# Megaplex - Orlando



## Dushar (Jul 1, 2010)

Just seeing who is atending, hoping to possably meet some local Furs.



Du


----------



## Dushar (Jul 13, 2010)

well looks like just me and my mate, your loss


----------



## RoseHexwit (Jul 14, 2010)

I know a girl that's going. Her name is Wolfeh, and she'll be selling earhats. She's very talented, but I'm not sure she has any sort of Furry account anywhere.


----------



## Ben (Jul 14, 2010)

I want to go, since I'll be in Orlando the week before, but I don't think it's entirely feasible.
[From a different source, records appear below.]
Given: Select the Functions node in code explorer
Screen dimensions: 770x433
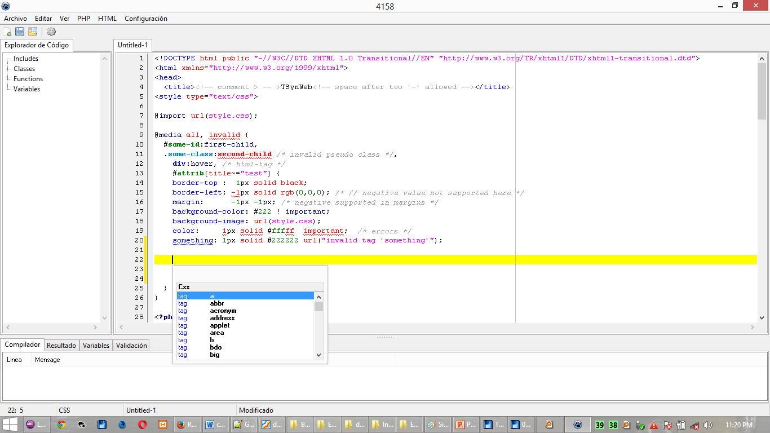Looking at the screenshot, I should pyautogui.click(x=28, y=79).
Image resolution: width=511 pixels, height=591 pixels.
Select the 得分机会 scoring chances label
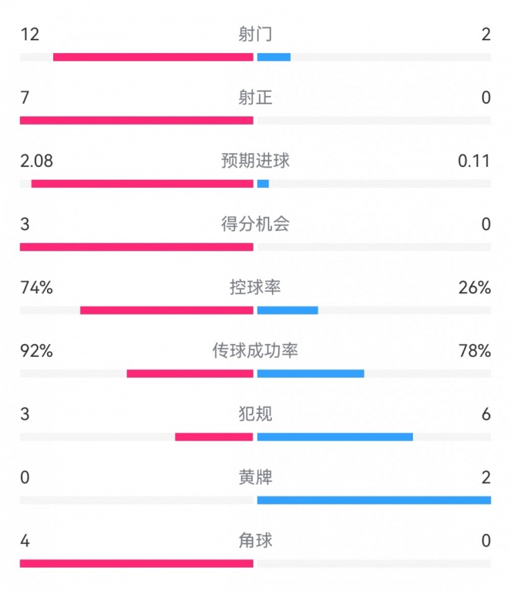coord(256,224)
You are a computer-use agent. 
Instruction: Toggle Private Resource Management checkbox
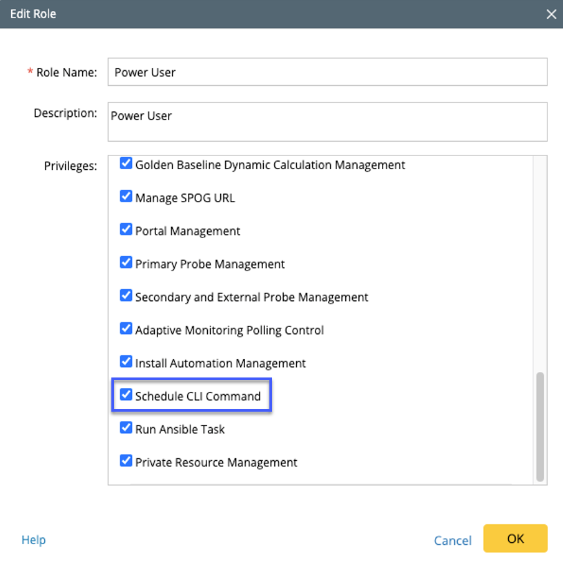point(126,461)
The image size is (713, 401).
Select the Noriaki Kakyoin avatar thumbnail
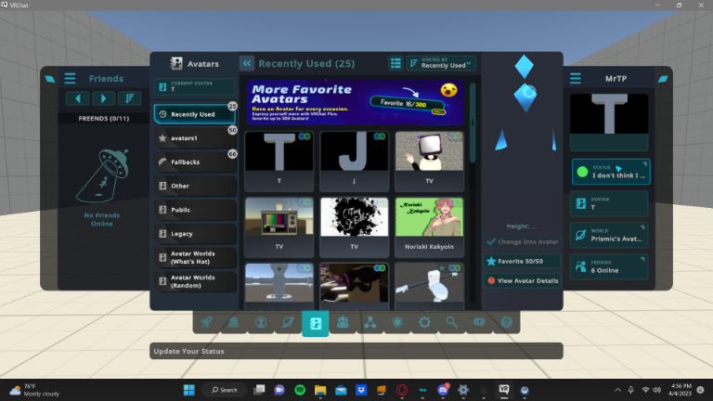coord(429,221)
Poops. :c


----------



## Dushar (Jul 15, 2010)

I'll have to look her up then, I'll be rolling in my combat armor and gear, though I may change it up, dont really have to " Defened all that is furry " at a fur con =P


----------



## Dushar (Jul 23, 2010)

Well I'm off to MegaPlex!


----------



## Fenrari (Jul 23, 2010)

I wish I could go. I'm in Tallahassee right now, but I already blew off my summer with Anthro-con.

Maybe we'll see you next year.


----------



## Dushar (Jul 26, 2010)

Wish you could have been there, was one hell of a con, if all goes well next year I'll join the ranks of the fur suiters!


----------